El aislamiento que sufrió en la corte y su fuerte fe religiosa la llevaron a pasar temporadas de retiro en los conventos huyendo de la agitada y festiva vida de la corte, en la que nunca se sintió integrada.
LUIS XIV
Por la correspondencia con medios diplomáticos, sabemos que María Teresa siempre estaba a favor de las estrategias políticas de Luis XIV. La reina estaba al tanto de lo que ocurría en la política internacional y en su corte mantuvo una red de espionaje que la mantenía informada.
Pero Luis XIV decidió gobernar solo. Apartó a su madre primero y no dejó que su mujer asistiera a ningún consejo de estado. Disminuyó además el poder de sus ministros. Desde 1673 hizo que la corte española que acompañaba a María Teresa se fuera reduciendo hasta un nivel insignificante. Argüía que su estancia era cara, que alimentaba el espionaje hacia España, ralentizaba la integración de María Teresa en el modelo cortesano francés y ocupaban cargos que demandaba la nobleza francesa. María Teresa se quedó con sus confesores, su médico, su cirujano y una camarera de origen español.
ÚLTIMOS AÑOS
De los seis hijos que tuvo con el rey Luis XIV de Francia, solo el mayor, Luis, llegó a la edad adulta, probablemente por culpa de la consanguinidad.

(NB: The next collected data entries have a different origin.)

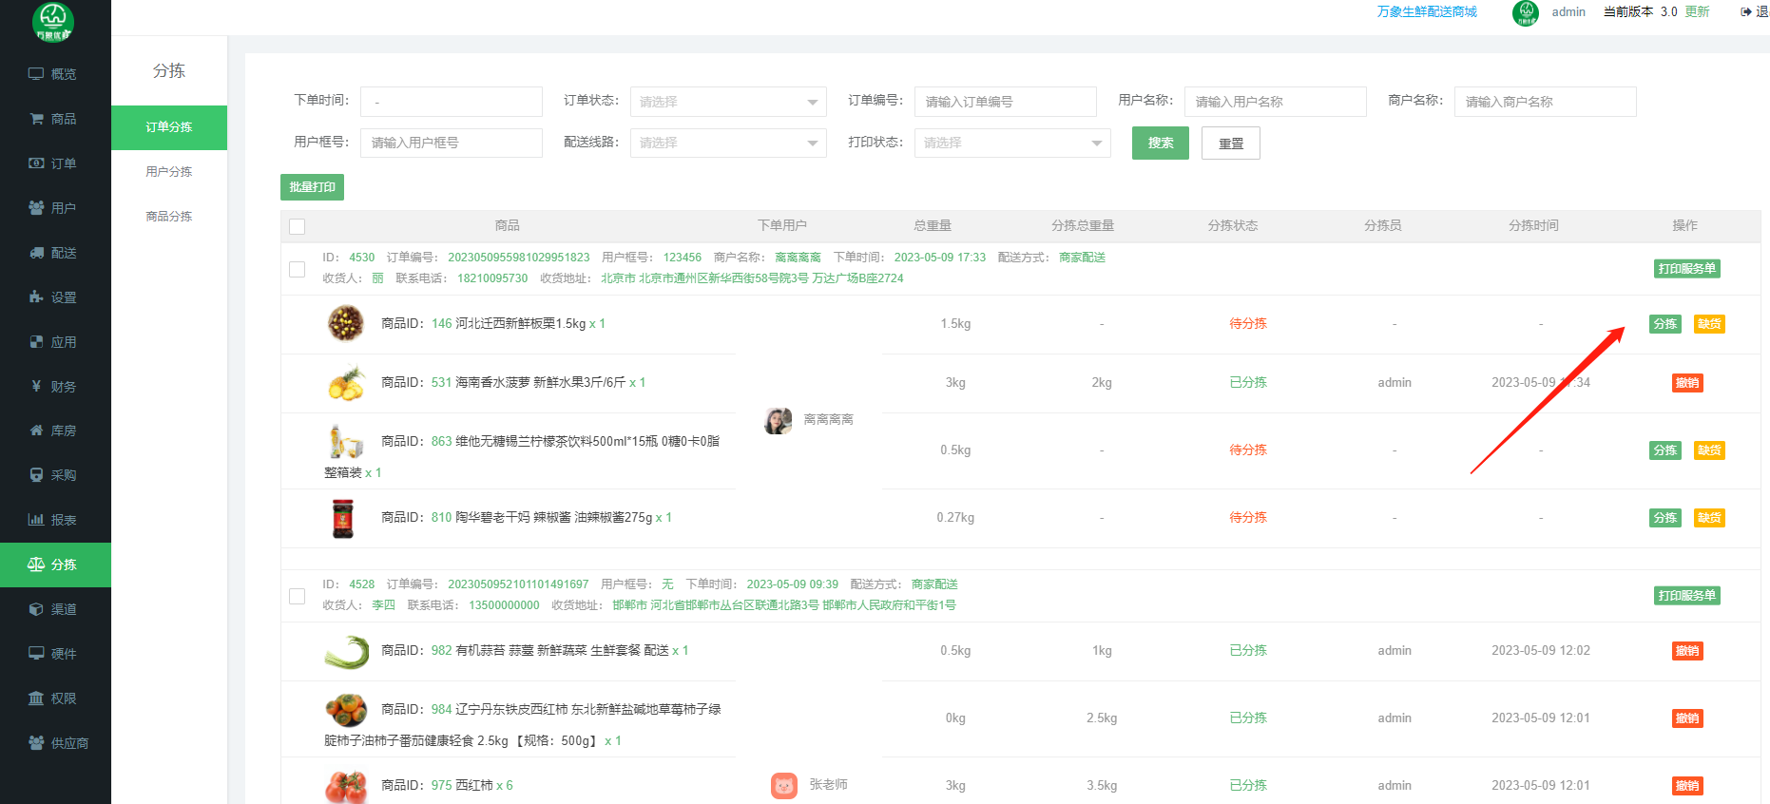Viewport: 1770px width, 804px height.
Task: Toggle the select-all checkbox in table header
Action: click(x=298, y=226)
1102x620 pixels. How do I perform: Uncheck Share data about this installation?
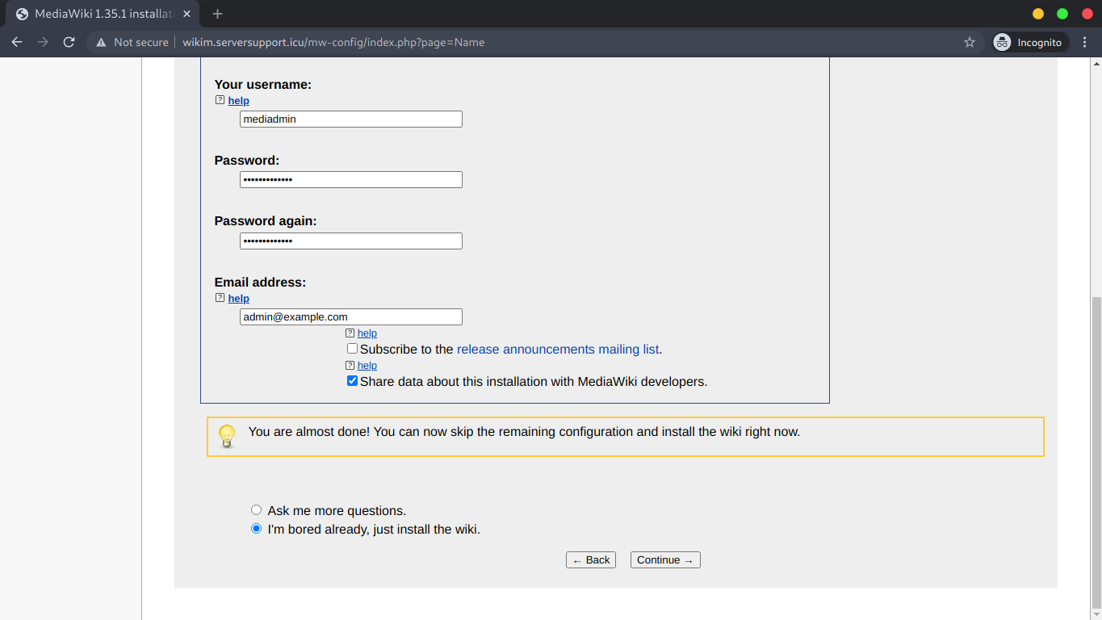pos(352,381)
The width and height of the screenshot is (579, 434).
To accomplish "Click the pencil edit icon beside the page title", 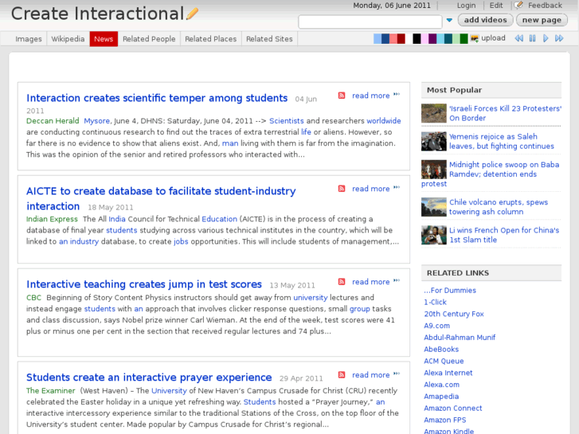I will [192, 14].
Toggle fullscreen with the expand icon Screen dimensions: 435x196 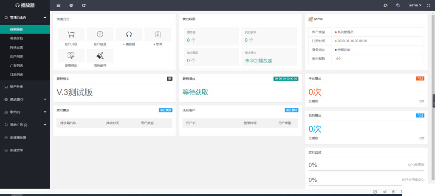coord(428,6)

A lo largo del reinado de Luis XIV hubo varias muertes sospechosas dentro de la corte. La mayoría de ellas ocurrieron en mujeres jóvenes, lo que despertó multitud de rumores. Una de ellas fue la de María Teresa de Austria, ocurrida el 29 de julio de 1683 en Versalles, cuando María Teresa contaba 44 años de edad. Se dice que, tras tomar un vaso de achicoria, notó un fuerte dolor en el costado y que, en su lecho de muerte, gritó que la habían envenenado. Esto nunca se pudo demostrar.